Seperti ledakan besar (the great distruption), lingkungan hidup dan alam Indonesia mengalami kerusakan yang kian parah. Di mana-mana kita saksikan, pembabatan hutan (baik untuk kepentingan bisnis maupun untuk memperluas area pertanian).
Sebagai contoh, di Kabupaten Bima, Kota Bima, dan Kabupaten Dompu, Nusa Tenggara Barat, ada aktivitas penebangan pohon di pegunungan yang menyebabkan daerah itu mengalami bencana banjir tiap tahun. Pembalakan terjadi secara masif dan sistematis.
Ditambah lagi dengan perluasan area pertambangan yang ada di wilayah tersebut, tanpa pengawasan dan kajian dampak lingkungan yang serius dari Pemerintah, dalam hal ini Pemerintah Provinsi NTB dan Kementrian Energi dan Sumber Daya Mineral (ESDM).

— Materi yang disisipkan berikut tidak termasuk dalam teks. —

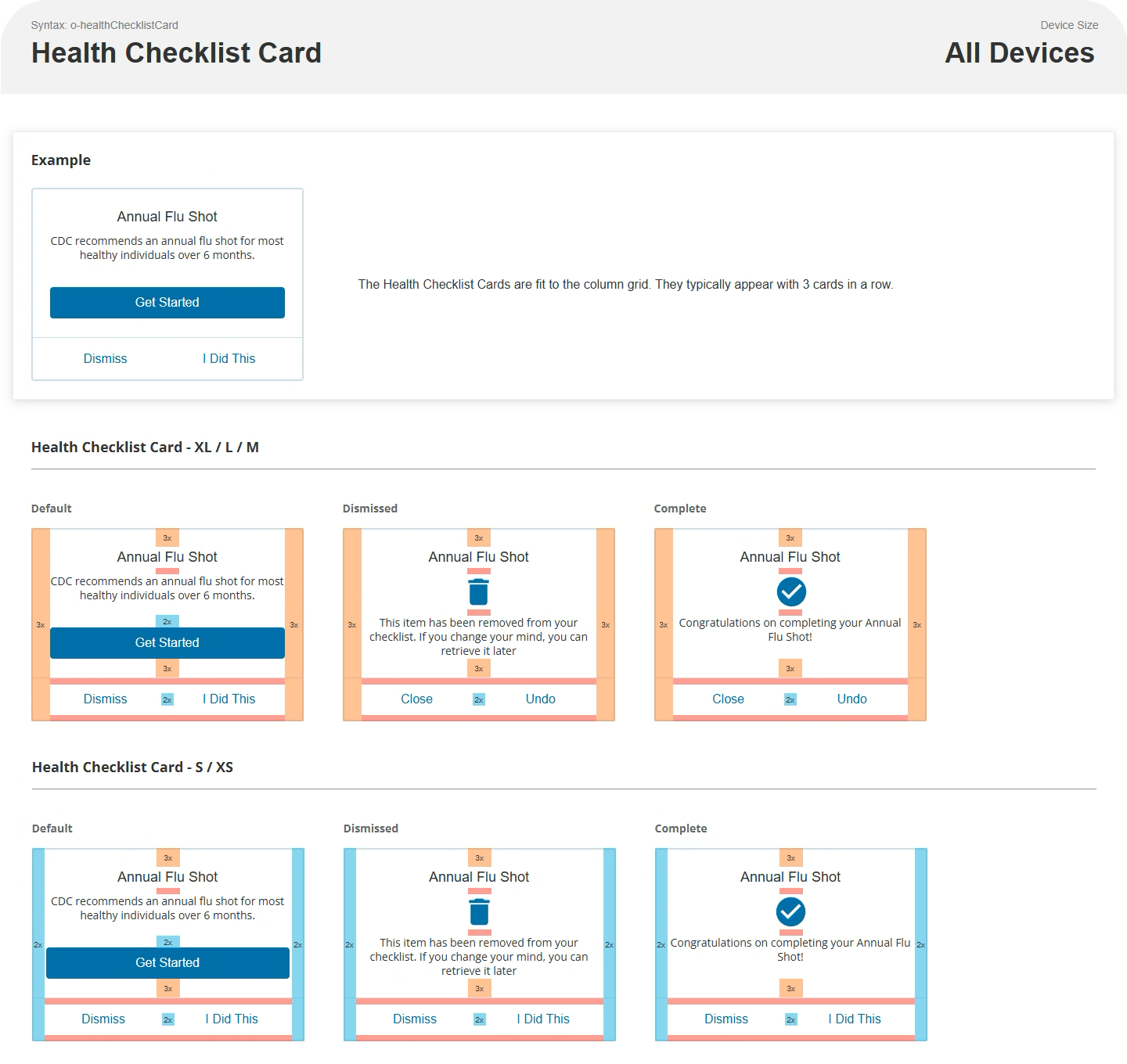The height and width of the screenshot is (1064, 1127).
Task: Click the checkmark icon in the XL/L/M Complete card
Action: 790,591
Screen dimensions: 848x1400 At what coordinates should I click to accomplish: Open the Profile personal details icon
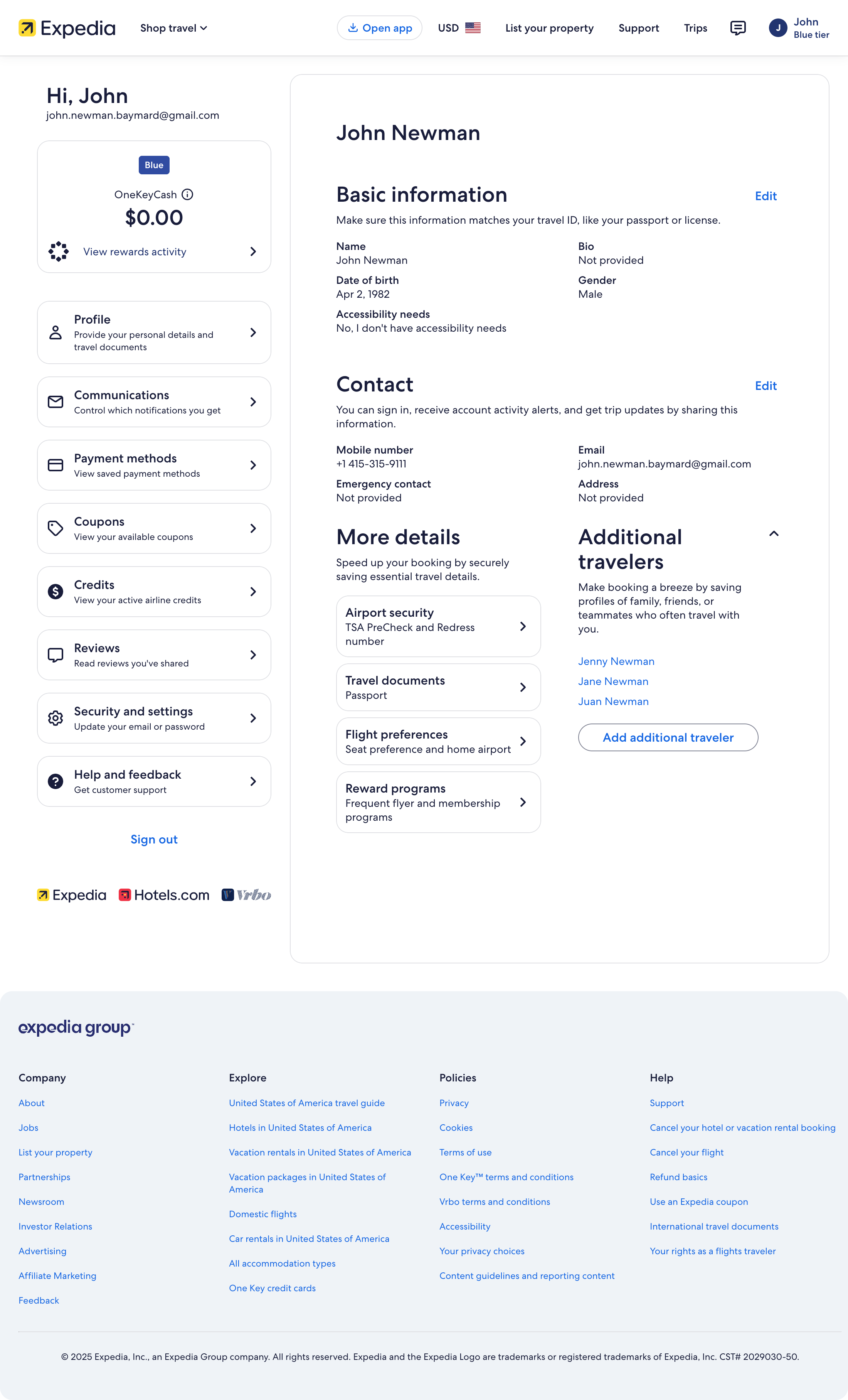click(55, 332)
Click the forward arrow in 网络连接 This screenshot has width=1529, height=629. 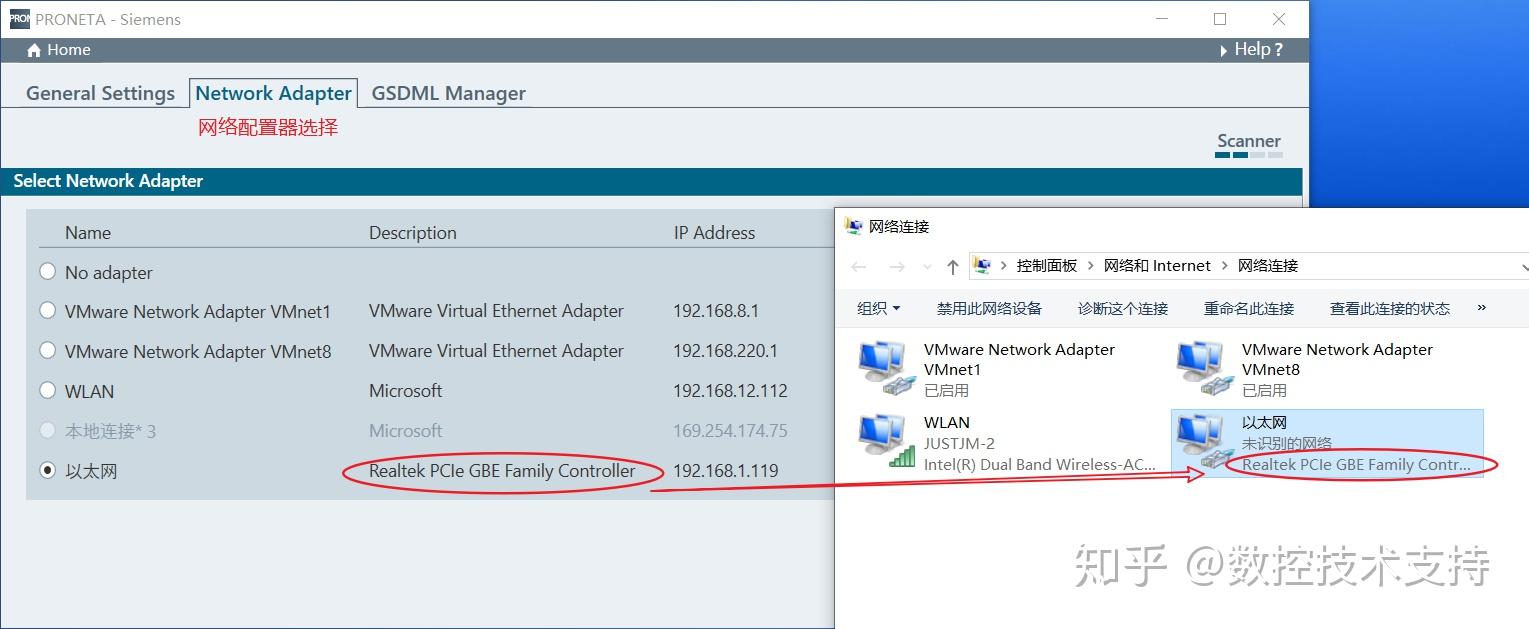(897, 266)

Akibat aktivitas tambang yang dilakukan PT. STM di wilayah itu, menyebabkan banjir mulai menerjang rumah dan pemukiman warga. Padahal, sebelumnya daerah di sekitar area tambang itu belum pernah mengalami banjir.
Namun, yang lebih mengherankan, Pemerintah setempat tidak pernah melarang atau membatasi area pembabatan gunung itu dan justru memperluas area pertambangan meliputi wilayah Bima dan Dompu secara diam-diam.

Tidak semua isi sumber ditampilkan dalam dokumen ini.